In all that time, I only attended colleagues leaving dos and an annual team Xmas lunch. I never attended the regular after work drinks in either company. Both firms used to have big annual dos including hotel stays, all food and drink paid for, plus smaller events throughout the year. I never went. I spent enough time with my colleagues as it was and wanted to socialise with friends and pursue my hobbies.

I'm fairly certain it didn't harm my career one little bit.

Now, I'm now in a much different industry that pays much less but I am much happier.

flustercuck · 30/10/2015 13:29

What about suggesting a team lunch every now and again? Everybody loves a free lunch.

ThatsNotMyHouseItIsTooClean · 30/10/2015 13:41

Three people in our team work part time with some of that being from home. I am one of them. I am one of them. I am considered more embedded in the team than the others as, occasionally, I do go to team drinks and always come to the Christmas do even if it is one if my days off or a day I work from home. Yes, it can be a hassle to organise childcare but I like it as it gives me a chance to speak to people in a different environment. I am about the only member of the team in my 40s and the only one with children so I do feel like a fish out of water but I enjoy hearing about all the things they are up to, usually get some good book & film recommendations and just remember what it was like to be young, free & single! Going to these things isn't going to enhance my career in any way but I still get positives from going along. I also think it is good to show my bosses that I can be flexible for them in the same way that they are for me when I have to take a day off or something at short notice as a child is ill.
We have tried lunches, breakfasts, sporting events etc but the first was too expensive & time consuming, the second still caused childcare issues & had a start time which people felt that they had to be in for whereas with drinks you can leave when you wanted & the third was too complicated. However, we don't necessarily go to the pub but just get some bottles of wine, beer & soft drinks and some crisps and have them in the office from about 15 minutes before we officially end for the day. Those who want to go out afterwards can & do.

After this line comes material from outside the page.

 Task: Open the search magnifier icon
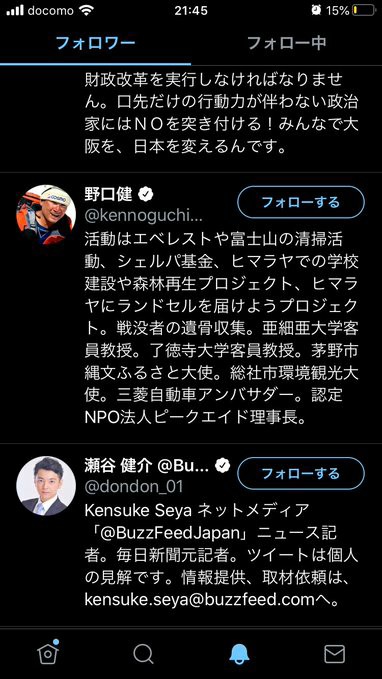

LittleLionMansMummy · 30/10/2015 13:53

OK thank you wise mners! I've replied very positively that I think regular team time out of the office is a great idea and wondering if, to suit/ accommodate various circumstances (non drinkers, those travelling far and wide etc), the 'after work drinks' could be alternated with a team lunch at a venue I've suggested very nearby. That way people will feel they have an alternative option that allows them to join in if they're unable to go to after work drinks on a regular basis.

OP posts:
waxweasel · 30/10/2015 15:45

CunningSmile I like your reply - positive and looks enthusiastic, while subtly planting the seed that you won't go to the evening ones much as you'd like to. I probably would have just lied, said that I always need to do CM/school pick up that day, and merrily shirked the whole thing. I like my team and live a lot closer to central London, but if I am having a rare night out I want it to be a proper night out with friends, not wasted on work people and work chat!